I guess the New York Knicks got the last laugh after all. The much ballyhooed lottery pick that New York surrendered to the Utah Jazz, as part of the 2008 Tom Gugliotta trade, may have been much ado about nothing.
When the Jazz selected Butler’s Gordon Hayward with the ninth overall pick, not only did the organization stun its fan base, the media, and a plethora of so-called draft experts, it may have made one of the worst blunders in franchise history.
As fans gathered at EnergySolutions Arena for an NBA Draft party, the hope for many Jazz loyalists was to see Utah take a difference maker in the paint— preferably somebody who would rip the beard right off Pau Gasol’s face.
Instead, they got a former tennis player named Gordon.
With a rare pick from the lottery, the Jazz may have squandered an opportunity to take this team to a championship level.
What’s worse is General Manager Kevin O’Connor may not even be aware of the faceplant this franchise just made. With North Carolina’s Ed Davis and Kansas center Cole Aldrich available for the taking, the Jazz went in a different direction. The fans voiced their displeasure with a chorus of boos directed squarely at the Jazz brain trust.

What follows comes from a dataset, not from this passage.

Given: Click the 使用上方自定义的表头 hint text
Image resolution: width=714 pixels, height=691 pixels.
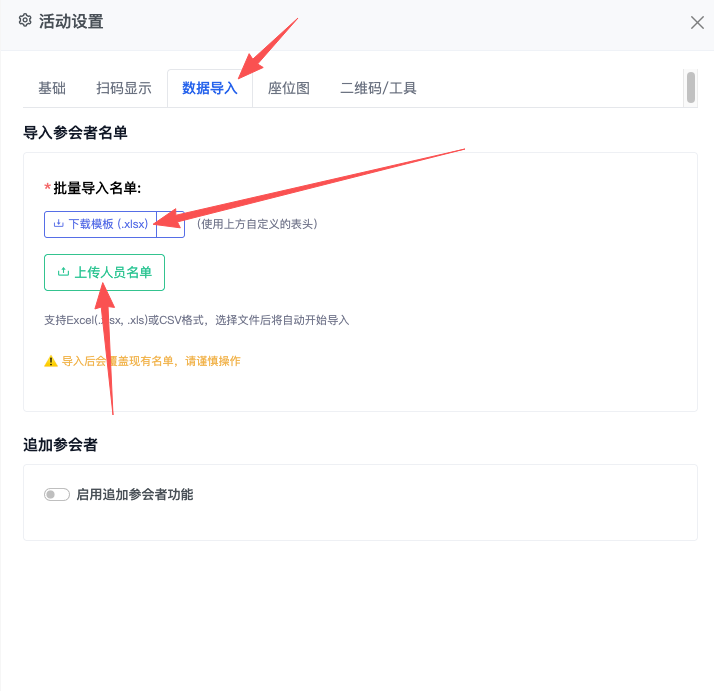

Afterwards O’Connor said that the team tried to trade up for a chance to corral an elite center (DeMarcus Cousins), but no deals could be reached. He maintained that Hayward was the best available player and that fans shouldn’t form a judgement right now. O’Connor said one of the biggest reasons the Jazz drafted the Horizon Conference Player of the Year was because he’s a winner.
At the same time, it’s still not clear if O’Connor made this pick or if it was done by the Jazz’s marketing department.
I’m just wondering…
I know Hayward was a fan favorite around Utah, as he led the Butler Bulldogs on their historic run to the Final Four. In fact, he played his best basketball of the NCAA tournament at ESA.
Many Jazz fans watched on pins and needles as Butler scratched out a pair of hard-fought victories over Syracuse and Kansas State. Now, Gordon will be returning to Salt Lake City as a member of the Utah Jazz—but can he make that leap to NBA stardom?
He’ll most likely play the small forward position, backing up swingman C. J. Miles. Hayward is able to handle the ball with either hand and he should develop into another playmaker for the Jazz. Hayward has unlimited range from outside but did struggle at times to knock down threes.
When asked why the Jazz passed on Davis and Aldrich, O’Connor said Hayward was simply the best player available and to “check back in two years” to see if he made the right decision.
Well, Jazz fans, did O'Connor make the right call?